Lincoln Tells a Joke: How
Laughter Saved the President (and the Country). By Kathleen Krull &
Paul Brewer. Illustrated by Stacy Innerst. Houghton Mifflin Harcourt. $6.99.
My Chinatown: One Year in Poems.
By Kam Mak. Harper. $6.99.
This Is the Earth. By Diane
Z. Shore and Jessica Alexander. Paintings by Wendell Minor. Harper. $17.99.
An Abe Lincoln biography
focused on his words rather than his deeds, Lincoln
Tells a Joke – originally published in 2010 and now available in paperback
– strings together Lincoln comments, speech excerpts and, yes, jokes, some well
attested to and some less so, in order to humanize the 16th President
of the United States and show him to be more than the towering figurehead he
tends to become in history books for children and adults alike. Kathleen Krull
and Paul Brewer certainly treat Lincoln with respect and even deference, but
they also put him in context, explaining that his early life in a log cabin
“was actually quite bleak” and his frontier existence “was almost all work.
Backbreaking work.” To counter the everyday drudgery, Krull and Brewer explain,
Lincoln’s otherwise strict father would tell jokes at night so the family could
laugh together. Lincoln became fond of them himself, especially those in a book
called Quinn’s Jests – which, in the
best of the many very fine acrylic illustrations provided by Stacy Innerst, his
Lincoln Memorial statue is shown reading (kids may need to be told that the
statue does not really look like that!). Krull and Brewer trace Lincoln’s life
from its difficult early start through his failures and successes in the
political arena and eventually, inevitably, to the Civil War. But their
continual (if not continuous) discussion of Lincoln’s propensity for jokes
makes their history unusual: they mention a popular song that ridiculed Lincoln
for joking in wartime, and they point out that the play at which he was
assassinated was a comedy, so he might have been laughing just before he was
killed.

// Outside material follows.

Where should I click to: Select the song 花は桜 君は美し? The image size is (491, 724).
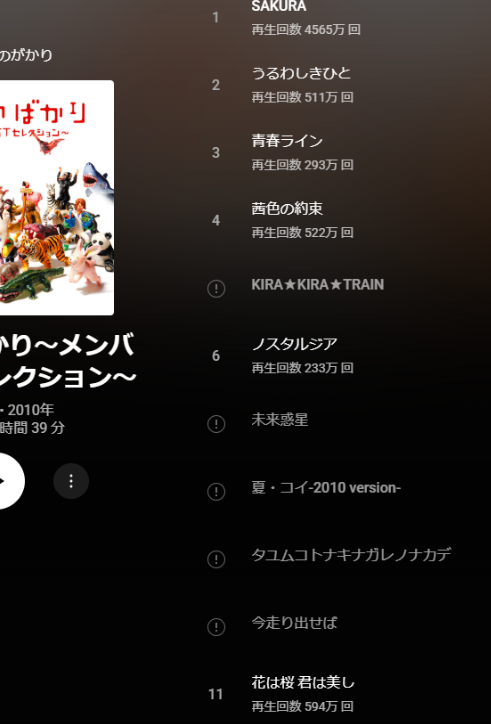pyautogui.click(x=303, y=682)
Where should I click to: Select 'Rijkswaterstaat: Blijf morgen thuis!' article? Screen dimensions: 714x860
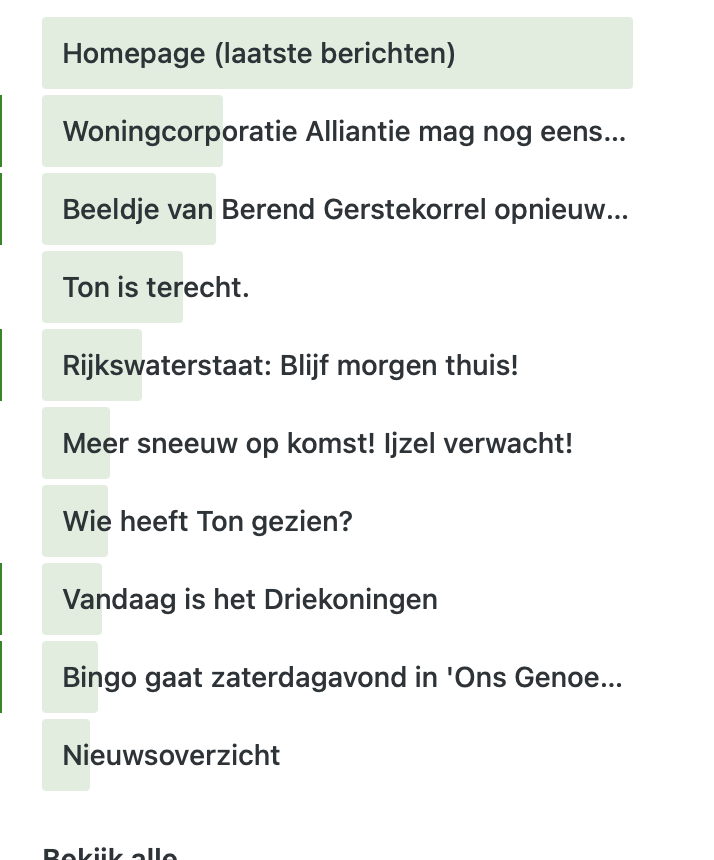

Lincoln was no great Mark-Twain-style humorist – a typical joke, told
when he had a mild case of smallpox, was, “I’ve got something now that I can
give to everybody!” But the fact that he did have a sense of humor and did
retain it through some of the darkest times in United States history shows him
to have been a real human being, one for whom 21st-century children
who read this book can perhaps feel kinship rather than worship. Words,
humorous or serious, can connect people in many ways, sometimes through the centuries.
Lincoln Tells a Joke shows one way in
which they do that.
My Chinatown shows another. Here the connection is across cultures
rather than time – or, more accurately, it is across both. Kam Mak’s poems deal
both with assimilation and with retention of one’s cultural identity. “But how
can it ever be a good year/ thousands of miles away from home?” the young
narrator asks as he walks around Chinatown and thinks of his grandmother back
in Hong Kong. The book starts in winter, and Ma’s excellent illustrations, even
more than his well-crafted free verse, carry the boy through the season. “But I
don’t want to go to school,/ where the English words/ taste like metal in my
mouth,” he says in spring, as he watches a cobbler mending shoes on the street.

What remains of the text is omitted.